A physics engine is one of those projects with infinite refinement potential.


11. Module integration

ModuleWhat the physics engine deepens
Sem 1 Module 4 — Linear algebraDirect application. Vectors, matrices, dot/cross products.
Sem 2 Module 1 — Algorithm analysisBroad-phase data structures.
Sem 8 Module 4 — PerformanceFrame budget. Cache-friendly layouts.
Game Engine tutorialNatural pairing.
3D Renderer tutorial3D physics requires 3D math; same machinery.

12. Portfolio framing

What to publish:

  • Source organized as physics/{integrator, collide, resolve, broad}/.
  • A set of demos: bouncing balls, falling stack, vehicle, breakable structure.
  • A README with:
    • Video of demos.
    • Performance numbers.
    • Algorithm explanations (with references to Catto/Gaul).
    • Known limitations (e.g., no continuous collision detection).

Reviewer entry points:

  • physics/integrator.rs — the time-stepping.
  • physics/solver.rs — the sequential impulses solver.
  • demos/stack.rs — the stacking demo.
  • README must include: stable stacking video, benchmark numbers, algorithm references.

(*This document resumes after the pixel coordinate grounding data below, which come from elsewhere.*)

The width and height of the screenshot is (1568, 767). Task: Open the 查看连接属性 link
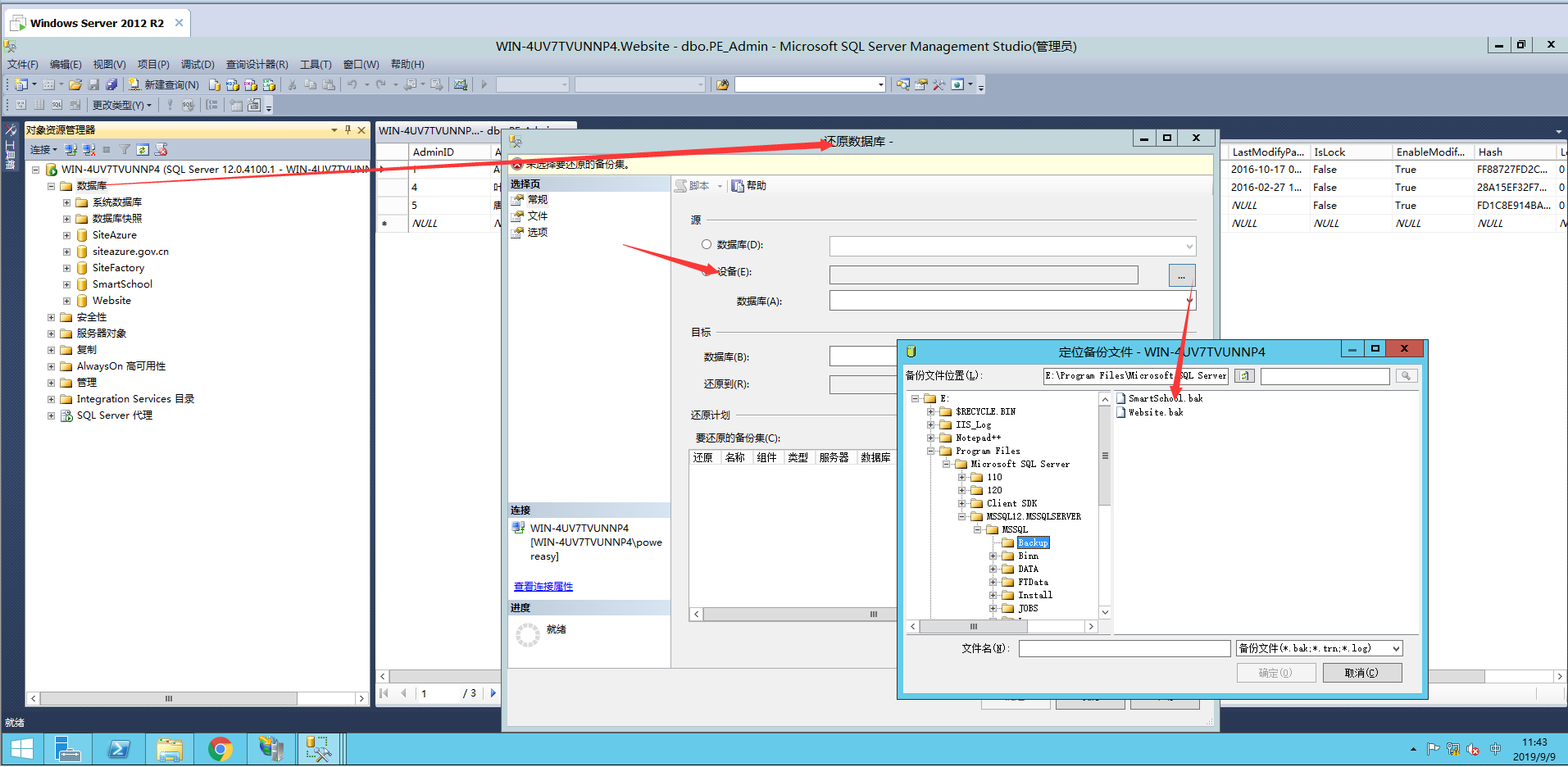tap(543, 586)
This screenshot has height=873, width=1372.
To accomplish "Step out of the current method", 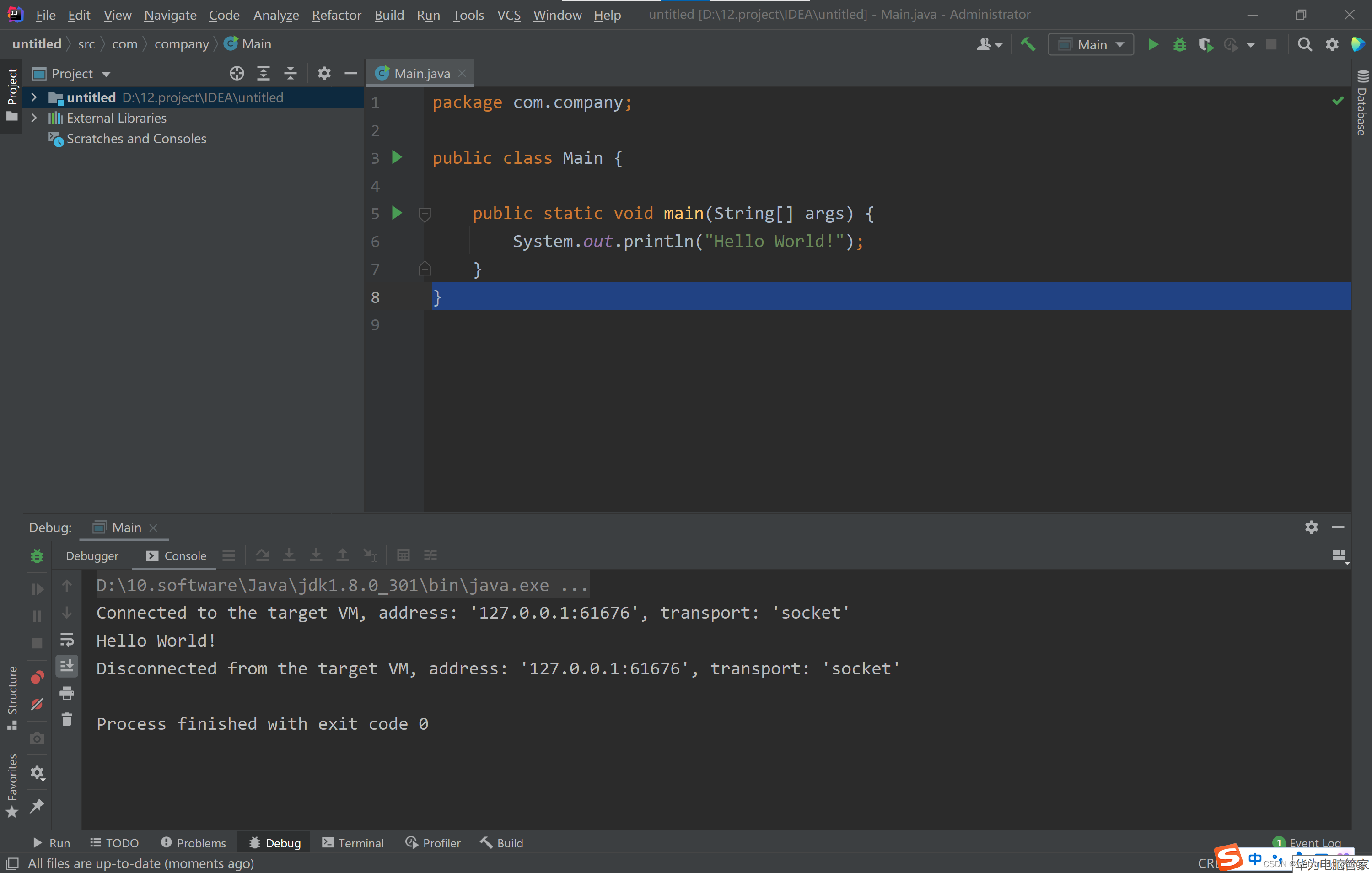I will (x=343, y=555).
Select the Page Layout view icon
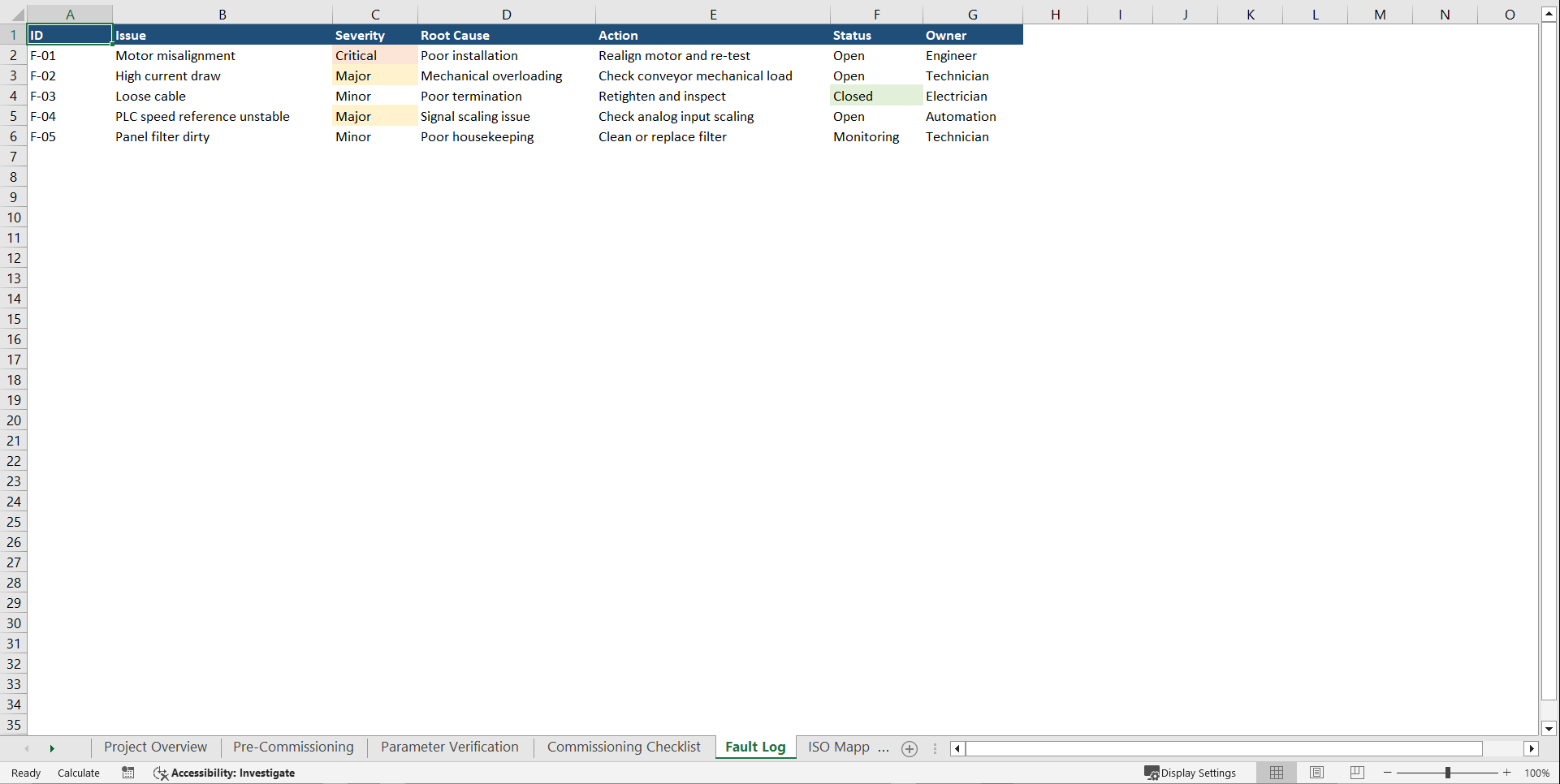The height and width of the screenshot is (784, 1560). 1316,773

A working physics engine is a striking portfolio piece because the results are immediately legible. Stable stacking is the single most compelling demo — it shows the engine handles the hard case.


Source

This tutorial draws from the BYO-X catalog "Physics Engine" section. Randy Gaul's series and Erin Catto's Box2D papers are the canonical primary sources.